Встретил я на Большой Никитской у бывшего Дома медработников Соломатина. Шел он понурый, одет был неряшливо, никого вокруг, похоже, не видел, не заметил, слава Богу, меня или сделал вид, что не заметил, размышлял, возможно, о чем-то печальном. Позже я узнал, что он сочинял в ту пору памфлет о горестях нынешней московской жизни вперемежку с записками о приключениях жизни собственной. Москву он любил, но сокрушался по поводу того, что родной его город испортил вовсе не квартирный вопрос (это - в прошлом), а денежная лихорадка, денежные градопады, в коих Москва преуспела. И теперь довольно добропорядочные некогда московские нравы с широко-гостеприимными натурами ее жителей с благорасположением их ко всякому человеку, неважно откуда прибывшему, испорчены наездом в Москву плутов, политиканов, мошенников и бандитов любых мастей, а также глупых, но настырных и тщеславных баб, желающих даже и с обувью сорок четвертого размера добыть себе принца. Сочинение Андрюши за подписью «П. Брюсов» было обнародовано в Интернете под названием «Записки слесаря-водопроводчика». Кто такой П. Брюсов, я догадался. Соломатин не пожалел и оседлых уже москвичей, каким посчастливилось пробиться в чиновники.
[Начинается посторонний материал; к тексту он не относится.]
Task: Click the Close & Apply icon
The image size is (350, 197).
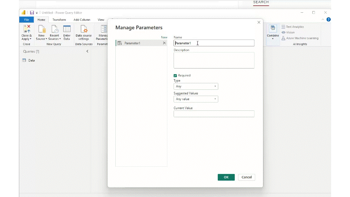Action: pyautogui.click(x=27, y=30)
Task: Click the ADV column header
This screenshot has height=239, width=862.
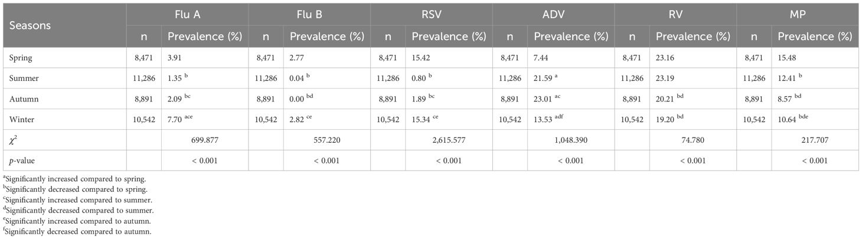Action: [x=555, y=15]
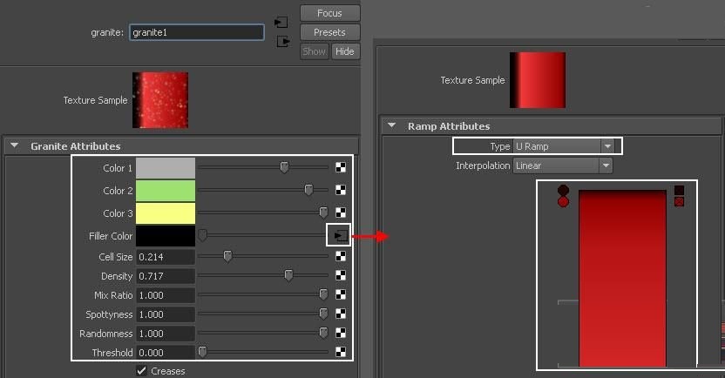Toggle the Creases checkbox
Image resolution: width=725 pixels, height=378 pixels.
click(141, 371)
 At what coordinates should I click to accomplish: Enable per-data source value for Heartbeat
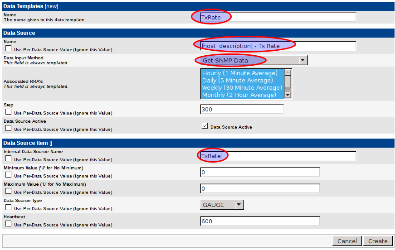8,224
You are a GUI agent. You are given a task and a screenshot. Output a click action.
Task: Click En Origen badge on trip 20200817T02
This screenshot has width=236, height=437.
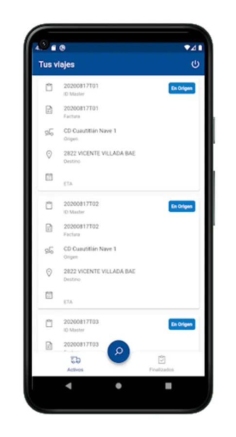tap(182, 206)
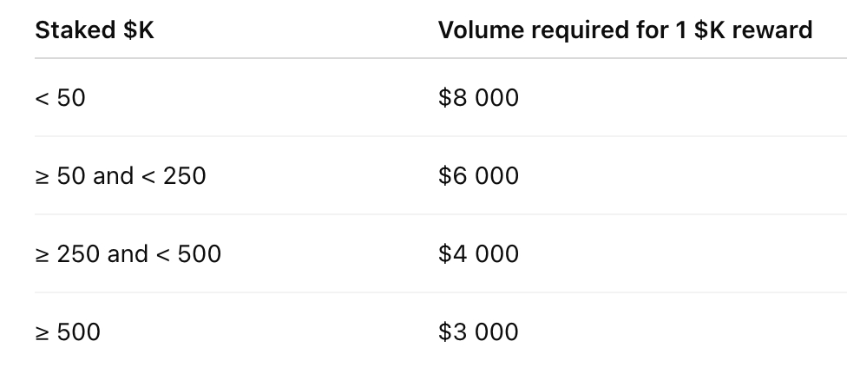Click the "≥ 500" staked tier cell
847x387 pixels.
click(68, 332)
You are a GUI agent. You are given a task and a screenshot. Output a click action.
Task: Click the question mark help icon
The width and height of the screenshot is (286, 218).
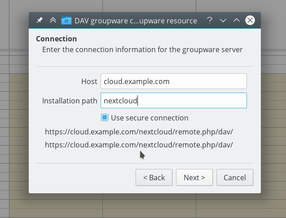pyautogui.click(x=210, y=21)
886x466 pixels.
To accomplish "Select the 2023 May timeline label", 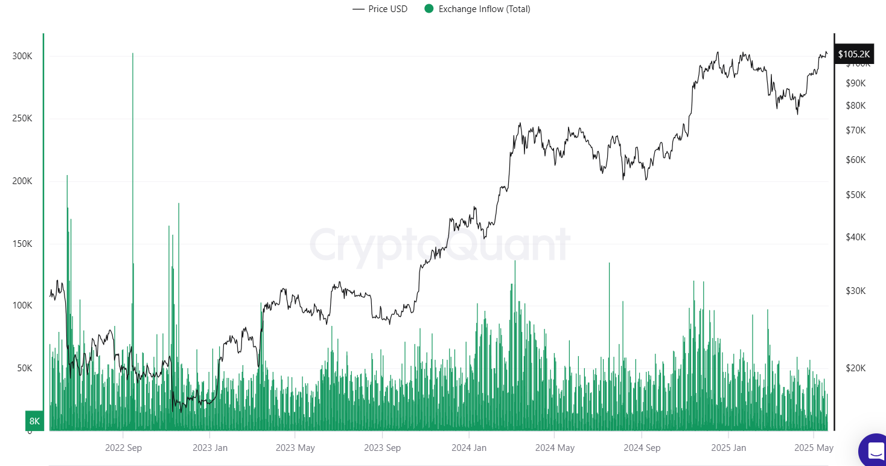I will (296, 448).
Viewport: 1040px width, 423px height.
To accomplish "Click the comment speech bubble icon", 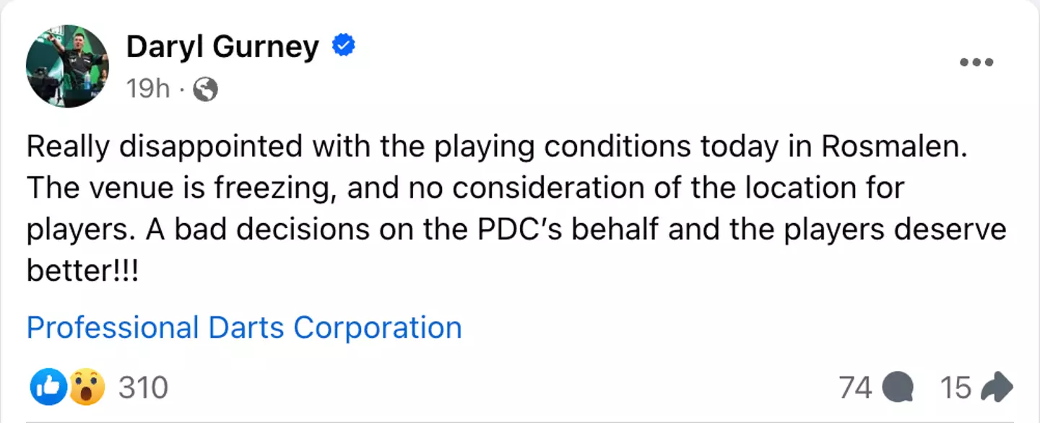I will [898, 388].
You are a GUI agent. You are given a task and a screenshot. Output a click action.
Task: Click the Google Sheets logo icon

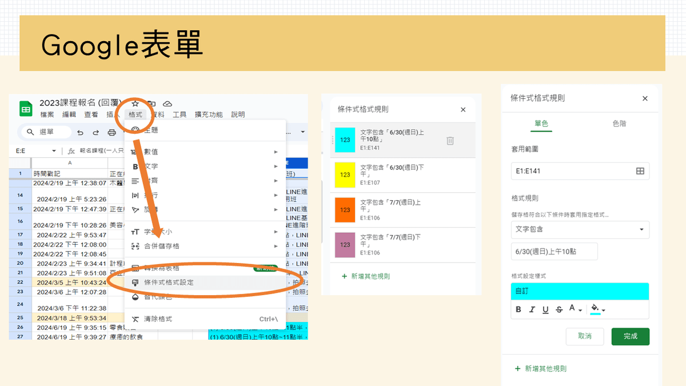26,109
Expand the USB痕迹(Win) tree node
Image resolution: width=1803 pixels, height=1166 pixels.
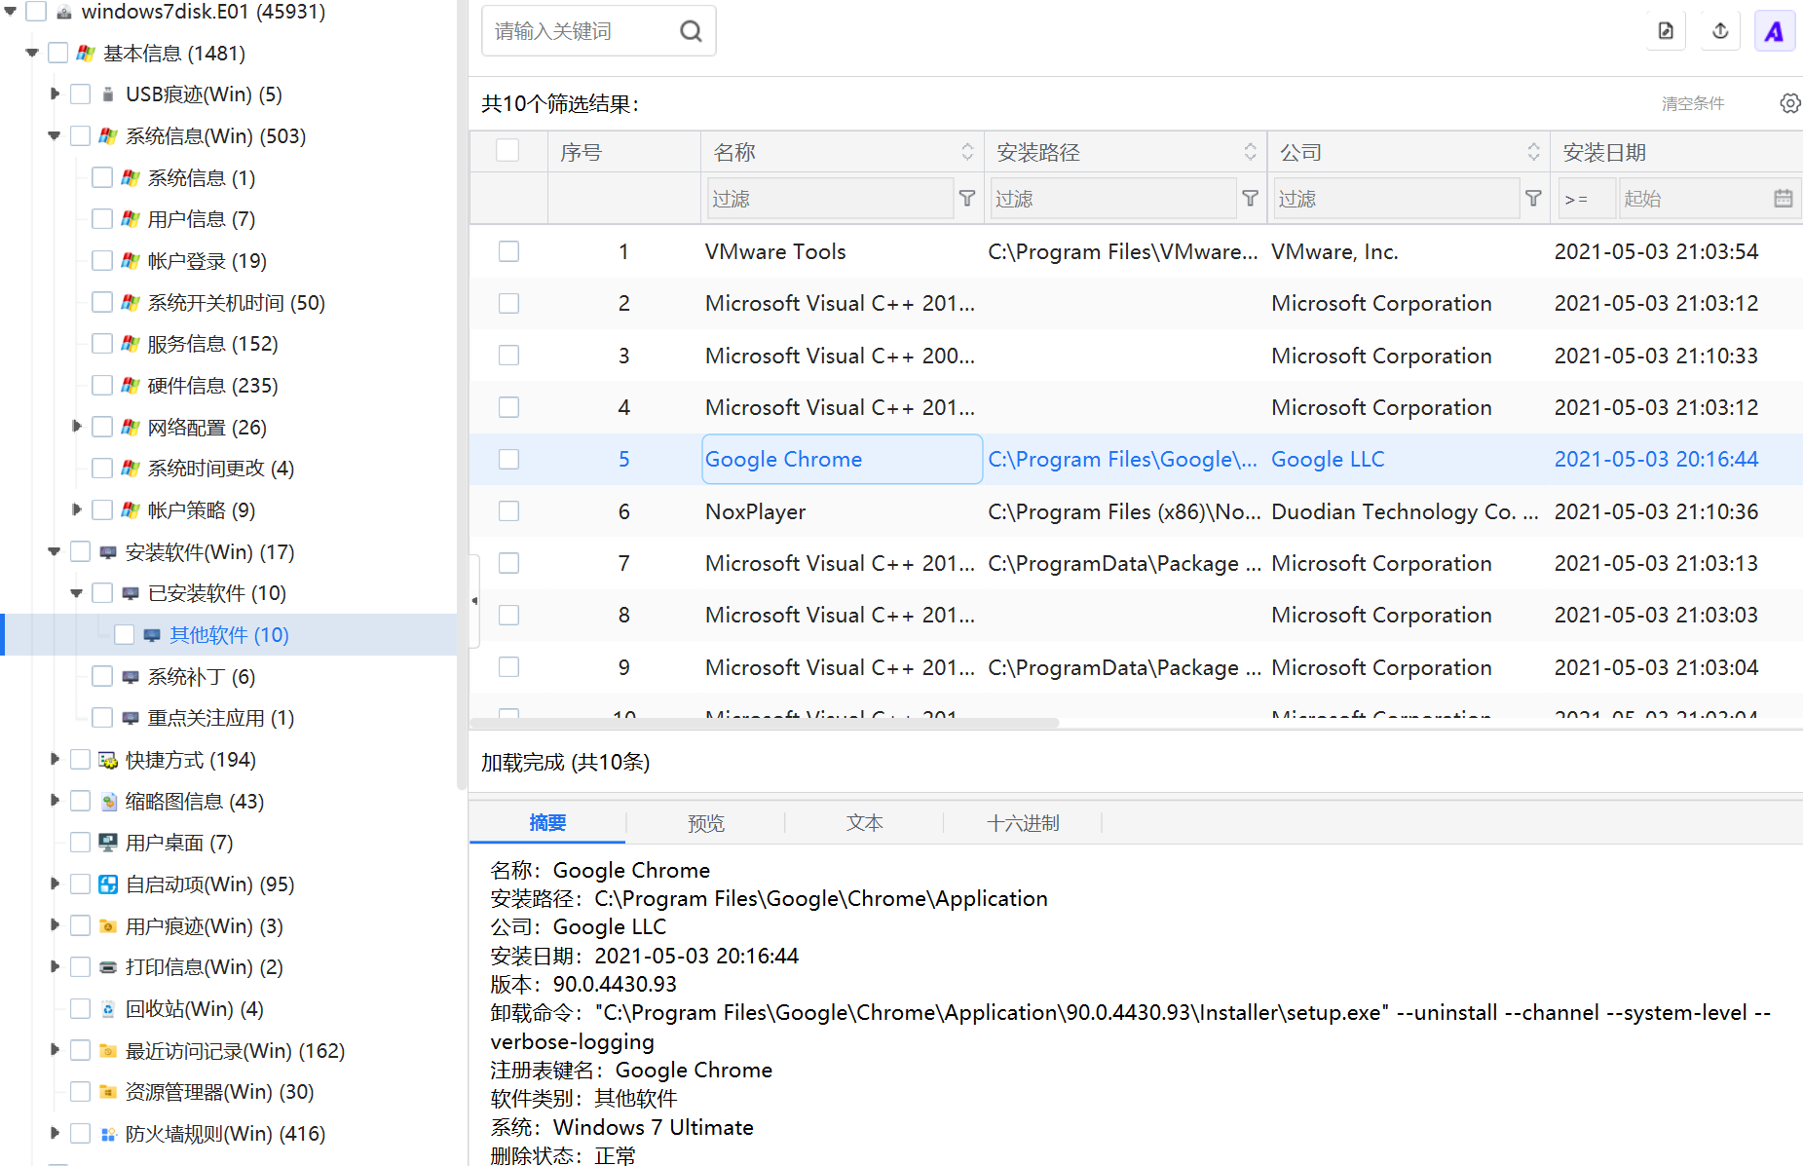55,94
Именно из-за бесчестий этих мздоимцев и калечится Москва, в особенности в центре, в Земляном и Белом городе, по их проданным разрешениям рушатся в Москве памятники старины, возникают нелепые башенки, дома-безвкусицы и жируют бессовестные строители и так называемые архитекторы.
Ничего нового в «Записках слесаря-водопроводчика» я не углядел, но почувствовал, как одиноко и грустно проживает нынче Андрюша Соломатин. Сообщалось в Интернете, что П. Брюсов работает сейчас над книгой «Исповедь сына века». Ну что же, обсуждали мы некогда с Андрюшей сочинения Альфреда Мюссе, обсуждали… Не сошлись во мнениях. Ну и ладно…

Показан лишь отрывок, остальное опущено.